A CO-rich merger shaping a powerful and hyper-luminous infrared radio galaxy at z=2: the Dragonfly Galaxy

TL;DR

This study presents evidence of a gas-rich galaxy merger at z~2 associated with a powerful, infrared-luminous radio galaxy, revealing extensive cold molecular gas distribution and its interaction with radio jets, shedding light on galaxy evolution.

Contribution

It provides the first detailed analysis of a high-redshift, gas-rich merger linked to a hyper-luminous radio galaxy, highlighting the role of mergers in galaxy evolution and feedback mechanisms.

Findings

Widespread cold molecular gas extends over 60 kpc in the galaxy.

The merger triggers obscured star formation and influences radio jet interactions.
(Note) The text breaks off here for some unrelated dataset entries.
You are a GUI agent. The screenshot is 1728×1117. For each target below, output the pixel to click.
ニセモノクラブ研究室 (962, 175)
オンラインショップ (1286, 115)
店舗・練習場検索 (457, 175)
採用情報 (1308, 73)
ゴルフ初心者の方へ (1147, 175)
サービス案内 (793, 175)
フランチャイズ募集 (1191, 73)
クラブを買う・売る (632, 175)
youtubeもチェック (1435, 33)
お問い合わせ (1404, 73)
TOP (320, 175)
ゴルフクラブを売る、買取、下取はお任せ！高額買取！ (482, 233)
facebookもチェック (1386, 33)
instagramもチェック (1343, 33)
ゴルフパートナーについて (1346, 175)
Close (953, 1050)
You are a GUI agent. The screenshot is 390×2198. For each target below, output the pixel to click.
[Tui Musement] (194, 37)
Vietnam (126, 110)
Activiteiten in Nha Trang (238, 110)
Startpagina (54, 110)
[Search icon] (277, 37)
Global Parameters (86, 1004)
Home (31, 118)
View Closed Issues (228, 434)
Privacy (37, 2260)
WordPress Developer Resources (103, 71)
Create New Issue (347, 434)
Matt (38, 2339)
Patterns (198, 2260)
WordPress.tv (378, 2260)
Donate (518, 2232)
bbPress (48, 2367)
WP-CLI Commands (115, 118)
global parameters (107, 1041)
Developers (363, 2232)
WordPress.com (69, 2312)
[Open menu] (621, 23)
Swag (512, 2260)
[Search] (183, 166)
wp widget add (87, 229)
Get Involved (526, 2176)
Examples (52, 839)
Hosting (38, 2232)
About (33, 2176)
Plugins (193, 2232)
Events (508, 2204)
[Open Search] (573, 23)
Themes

The galaxy exhibits prominent tidal features and complex gas dynamics.

Abstract

In the low-redshift Universe, the most powerful radio sources are often associated with gas-rich galaxy mergers or interactions. We here present evidence for an advanced, gas-rich (`wet') merger associated with a powerful radio galaxy at a redshift of z~2. This radio galaxy, MRC 0152-209, is the most infrared-luminous high-redshift radio galaxy known in the southern hemisphere. Using the Australia Telescope Compact Array, we obtained high-resolution CO(1-0) data of cold molecular gas, which we complement with HST/WFPC2 imaging and WHT long-slit spectroscopy. We find that, while roughly M(H2) ~ 2 x 10$^{10}$ M$_{\odot}$ of molecular gas coincides with the central host galaxy, another M(H2) ~ 3 x 10$^{10}$ M$_{\odot}$ is spread across a total extent of ~60 kpc. Most of this widespread CO(1-0) appears to follow prominent tidal features visible in the rest-frame near-UV HST/WFPC2 imaging. Ly$\alpha$ emission shows an excess over HeII, but a deficiency over L(IR), which is likely the result of photo-ionisation by enhanced but very obscured star formation that was triggered by the merger. In terms of feedback, the radio source is aligned with widespread CO(1-0) emission, which suggests that there is a physical link between the propagating radio jets and the presence of cold molecular gas on scales of the galaxy's halo. Its optical appearance, combined with the transformational stage at which we witness the evolution of MRC 0152-209, leads us to adopt the name `Dragonfly Galaxy'.